“Le budget 2006-07 a été en lui-même inflationniste avec l’abolition des subsides sur le riz et la farine. Une grande partie de la population consomme toujours le riz ration. Les mesures budgétaires et la dévaluation orchestrée de la roupie ont abouti à un taux d’inflation à double chiffre”, s’insurge Vishnu Lutchmeenaraidoo, le responsable de la commission économique du MMM. Il commentait la situation économique, en particulier la compensation salariale et la dette publique, lors d’un point de presse hier à Port-Louis.
Le MMM est très critique vis-à-vis du National Pay Council (NPC) et la décision de lier la compensation salariale à des critères autres que le taux d’inflation. Il y a d’autres instances, qui, estime-t-il, sont habilitées à traiter le rapport entre la productivité et l’efficience et les rémunérations des salariés.
“Il faut une compensation intégrale de 10,5 % au minimum pour maintenir la paix sociale. (…) Les pauvres n’arrivent pas à joindre les deux bouts alors que les gens de la classe moyenne doivent puiser dans leurs réserves afin de continuer à vivre convenablement.” Le porte-parole économique du MMM ajoute que le NPC amplifiera le sentiment d’injustice en remettant en cause le lien entre la compensation salariale et la perte du pouvoir d’achat des consommateurs. “Le MMM insiste pour le rétablissement des tripartites et l’abolition du NPC.”

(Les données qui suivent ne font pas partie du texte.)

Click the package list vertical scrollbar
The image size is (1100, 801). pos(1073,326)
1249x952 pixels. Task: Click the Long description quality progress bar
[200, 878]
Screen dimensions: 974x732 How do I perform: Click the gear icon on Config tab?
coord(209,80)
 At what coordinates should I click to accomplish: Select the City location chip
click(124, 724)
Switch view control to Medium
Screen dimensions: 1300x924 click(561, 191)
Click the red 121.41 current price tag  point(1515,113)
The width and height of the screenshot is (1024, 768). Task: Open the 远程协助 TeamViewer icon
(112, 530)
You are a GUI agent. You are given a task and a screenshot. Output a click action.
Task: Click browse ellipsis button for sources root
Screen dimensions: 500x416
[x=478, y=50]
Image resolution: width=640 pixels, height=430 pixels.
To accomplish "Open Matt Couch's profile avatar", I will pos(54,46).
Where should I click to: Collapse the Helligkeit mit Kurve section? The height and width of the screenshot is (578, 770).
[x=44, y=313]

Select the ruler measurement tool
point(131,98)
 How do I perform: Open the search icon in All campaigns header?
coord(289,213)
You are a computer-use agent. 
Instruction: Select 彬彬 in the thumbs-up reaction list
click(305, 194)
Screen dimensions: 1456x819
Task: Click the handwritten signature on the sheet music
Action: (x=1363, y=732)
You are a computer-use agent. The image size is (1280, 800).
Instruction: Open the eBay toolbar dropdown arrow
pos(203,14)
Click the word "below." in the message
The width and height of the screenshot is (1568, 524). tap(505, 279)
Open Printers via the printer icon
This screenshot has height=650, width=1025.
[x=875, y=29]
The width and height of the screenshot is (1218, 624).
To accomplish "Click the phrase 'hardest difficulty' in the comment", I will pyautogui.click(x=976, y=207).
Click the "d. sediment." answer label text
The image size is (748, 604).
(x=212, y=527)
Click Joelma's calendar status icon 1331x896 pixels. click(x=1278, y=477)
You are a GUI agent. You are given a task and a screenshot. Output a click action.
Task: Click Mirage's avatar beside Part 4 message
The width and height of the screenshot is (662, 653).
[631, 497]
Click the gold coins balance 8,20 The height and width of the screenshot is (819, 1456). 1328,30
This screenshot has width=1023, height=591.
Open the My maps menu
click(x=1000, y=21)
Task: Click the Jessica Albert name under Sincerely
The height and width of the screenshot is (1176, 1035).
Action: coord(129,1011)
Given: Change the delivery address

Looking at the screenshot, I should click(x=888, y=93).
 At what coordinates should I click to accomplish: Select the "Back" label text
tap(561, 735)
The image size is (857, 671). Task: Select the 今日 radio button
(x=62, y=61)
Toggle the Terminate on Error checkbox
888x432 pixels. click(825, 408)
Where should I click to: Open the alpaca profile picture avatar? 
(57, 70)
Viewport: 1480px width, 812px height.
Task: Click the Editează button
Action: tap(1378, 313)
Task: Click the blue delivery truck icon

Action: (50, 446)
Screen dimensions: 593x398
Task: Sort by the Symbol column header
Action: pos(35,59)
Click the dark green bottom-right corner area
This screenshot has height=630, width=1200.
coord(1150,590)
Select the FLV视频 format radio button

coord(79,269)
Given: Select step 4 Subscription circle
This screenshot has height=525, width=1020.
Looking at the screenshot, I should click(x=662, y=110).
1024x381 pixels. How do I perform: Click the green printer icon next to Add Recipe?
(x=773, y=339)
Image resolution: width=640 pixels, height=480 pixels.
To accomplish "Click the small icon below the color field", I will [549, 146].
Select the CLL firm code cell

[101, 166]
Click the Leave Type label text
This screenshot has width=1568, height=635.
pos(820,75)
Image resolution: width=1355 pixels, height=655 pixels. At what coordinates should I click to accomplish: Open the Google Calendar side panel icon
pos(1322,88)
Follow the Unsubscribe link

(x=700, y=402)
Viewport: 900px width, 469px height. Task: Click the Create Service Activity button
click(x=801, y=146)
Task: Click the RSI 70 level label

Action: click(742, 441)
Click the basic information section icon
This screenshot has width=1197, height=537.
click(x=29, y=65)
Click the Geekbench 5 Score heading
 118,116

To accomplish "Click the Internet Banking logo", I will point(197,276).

Il a désigné la politique de taux de change comme un des principaux facteurs de la hausse du coût de la vie. Vishnu Lutchmeenaraidoo a tiré à boulets rouges sur la “dévaluation orchestrée” de la monnaie locale, alors que, dit-il, la Banque centrale dispose des réserves confortables en devises. La roupie avait cédé du terrain durant la deuxième moitié de 2006 en raison d’une pénurie de liquidités sur le marché des changes. Cette dépréciation a provoqué une augmentation généralisée du prix des produits importés et qui, avance-t-il, a beaucoup rongé les bourses des salariés.